Iron making across the Western Pennsylvania-Ohio frontier entailed higher coal consumption as it became omnipresent throughout the entire production cycle, from smelting ore to refining iron bars, replacing the traditional wrought iron industry. Still furthermore, the final stages – refining into bars and rails acquired an overriding centrality in the overall business dynamics. The network of small forges with tiny wrought iron production and little capital investment was swept aside by large mills with overwhelming outputs imbued with fresh capital. Usually, coal fueled puddling mills fed several furnaces and soon began integrating rolling mills for finishing and shaping wrought iron: this technology required two grooved rolls driven either by waterpower or steam engines, facing towards each other to squeeze out the semi-solid iron form. Multiple passages through ever smaller rolls could transform iron bar into finished rails. The production of final goods for a vibrant market made investing in economies of scale attractive.
In broad terms, there was a threefold difference in the productive capacity of coal-based rolling mills rails (average productive capacity of 17,836 tons/year) and traditional mills, specialized in nails (6,963 tons/year), merchant iron (7,620 tons/year) and iron plate (6,320 tons/year) (Dunlap,1874).
• • • • • • •
WRITTEN TASKS
1 – In the passage on iron making along the Western Pennsylvania-Ohio frontier, what could drive the two grooved rolls of a rolling mill?
2 – Transcribe part of the passage on iron making, beginning at the words "In broad terms, there" and stopping after the words "(6,320 tons/year) (Dunlap,1874).".
3 – Pick up the passage on frontier iron making after its last sentence and continue the account.

SOURCE MATERIAL
• • • • • • •
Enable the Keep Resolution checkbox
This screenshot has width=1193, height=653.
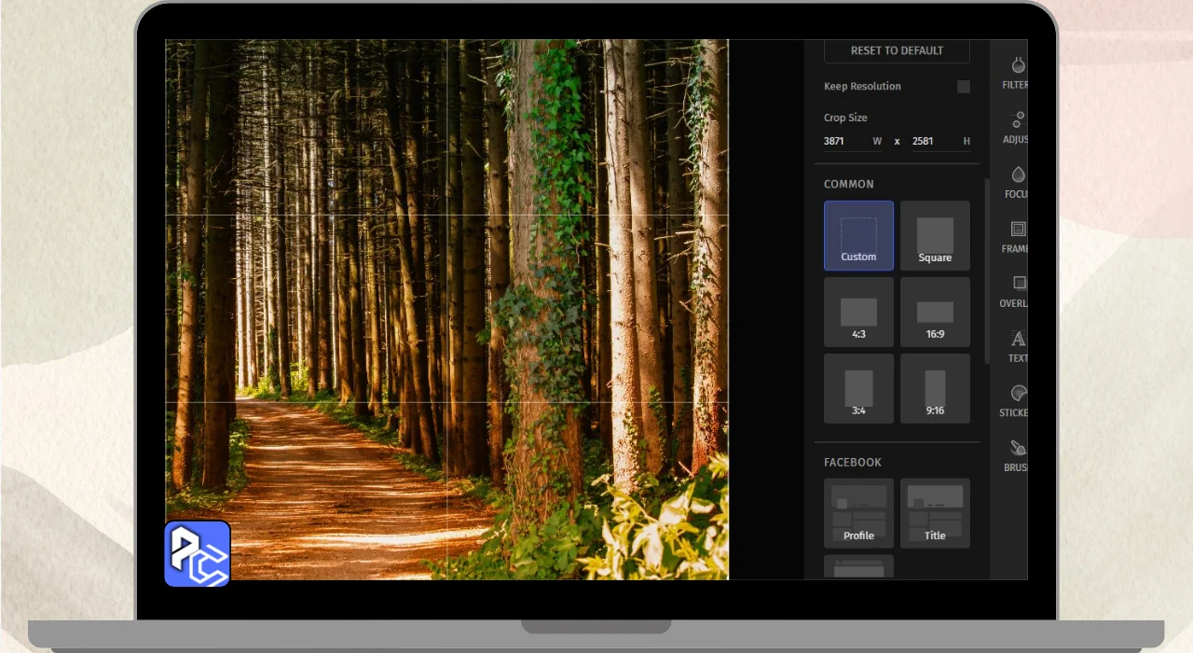[x=963, y=87]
• • • • • • •
IN RESPONSE
1 – Waterpower or steam engines.

2 –
In broad terms, there was a threefold difference in the productive capacity of coal-based rolling mills rails (average productive capacity of 17,836 tons/year) and traditional mills, specialized in nails (6,963 tons/year), merchant iron (7,620 tons/year) and iron plate (6,320 tons/year) (Dunlap,1874).

3 –
The emergence of economies of scale in wrought iron partly derived from the availability of the capital necessary to respond to the large orders commissioned by railroad companies. Given the scale of railway operations and inventories, some wrought iron mills could transform themselves into reasonably big businesses through specializing in rail production. The surge in demand from railroad corporations reached its peak over the 1851-1856 period and later on in the 1880s. Furthermore, it is important to recall that the bulk of rail mileage was met by British imports (187,488 metric tons in 1856) rather than by American production (158,540 metric tons) (Lesley, 1866). It would take another three decades to complete the process of import substitution. In any case, the iron industry entered a new phase characterized by economies of scale and large bulk orders as pioneers crossed the Mississippi River and settled in the prairies of Iowa and the forests of Minnesota (Billington, Ridge, 2001; Bazzi, Fiszbein, and Gebresilasse,2020) . With the westward expansion of the American frontier, integrated national markets began to replace the earlier, more localized Atlantic regional markets. Once again, the movement of the settlement frontier drove the productive frontier further west.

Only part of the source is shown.